Ian Davies has been discussing the complexity of RDF and considering the possibility of an RDF Lite. Danny Ayers also picked it up here.

Readers of this blog will already know that I struggled with teaching RDF's complexity when attempting to promote and deploy it at work. This prompted my research and creation of a simpler model at home in my spare time - tagtriples.

Tagtriples is an attempt to create a structured metadata format and model with similar properties to RDF (e.g. encoding graphs, trivially mergeable/aggregatable), but made much simpler by allowing any symbol to be an identifier - not just URIs.

This 'freedom' of identifier symbols begs the question - without the precise framework of URIs or namespaces to handle identity*, how do you describe or refer to something with any degree of precision?

Well, tagtriples enables precise identification by inforcing a simple rule: If you use a symbol in a 'graph' (e.g. in a document), all other occurances of the symbol in the graph are assumed to be denoting the same thing. This allows you to describe things, and thus facilitates 'identity by description', which I think is the key to solving the identity problem on the web in a scalable, multi-context-compatible manner.

So to give the Dublin Core example, a document creator could be described in tagtriples using just his/her name:

http://www.w3.org/Home/Lassila creator "Ora Lassila"

But you could also elaborate on what you mean by "Ora Lassila" by adding more statements:

http://www.w3.org/Home/Lassila creator "Ora Lassila" 
"Ora Lassila" tag Person
"Ora Lassila" name "Ora Lassila"[2]
"Ora Lassila" mbox ora@example.com

(I've suffixed the name 'Ora Lassila' with [2], because we've already used the symbol once in the graph to denote the person 'Ora Lassila', and now we're using it to denote the name.
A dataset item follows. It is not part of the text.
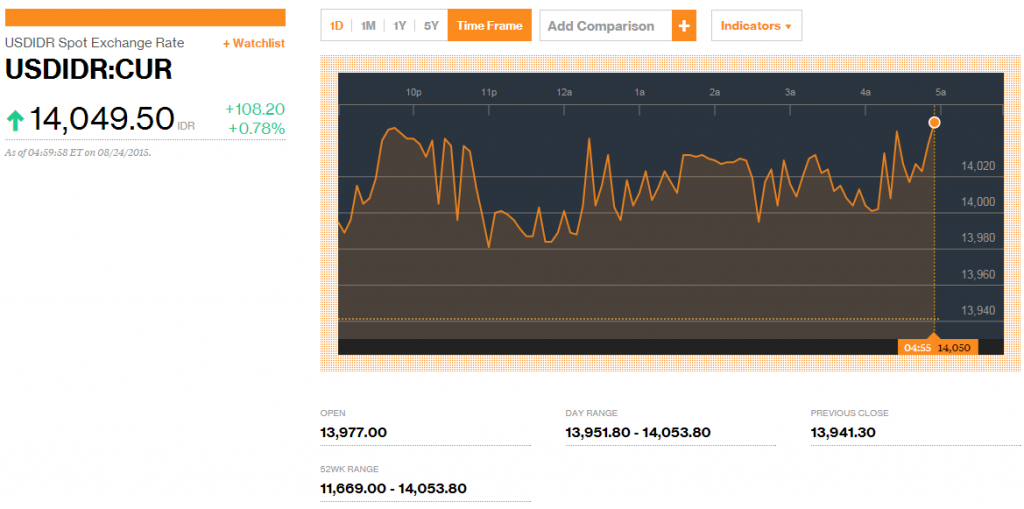
Task: Click the orange circle marker on the chart line
Action: pos(934,122)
This is how tagtriples allows multiple things with the same symbol).

Now JAM*VAT (opensource tagtriples aggregator) can extract tagtriples from any XML using a bunch of simple heuristics. The above graphs could be encoded as:

<document>
  <url>http://www.w3.org/Home/Lassila</url>
  <creator>Ora Lassila</creator>
</document>

..which yields the statements in the first document (and a few others), or

<document>
  <url>http://www.w3.org/Home/Lassila</url>
  <creator>
     <Person>
         <name>Ora Lassila</name>
         <mbox>ora@example.com</mbox>
     </Person>
  </creator>
</document>

..which yields the second.

This is very powerful because both XML documents will yield the same result for the following tagtriples query:

select ?person
where (http://www.w3.org/Home/Lassila creator ?person)

thus neatly solving the problem Ian Davies is having with RDF.

Actually I've found that forcing a high level of precision onto metadata producers has its own problems - identity is tightly bound up with context, and as the context varies, so does the identity. But that's another post entirely.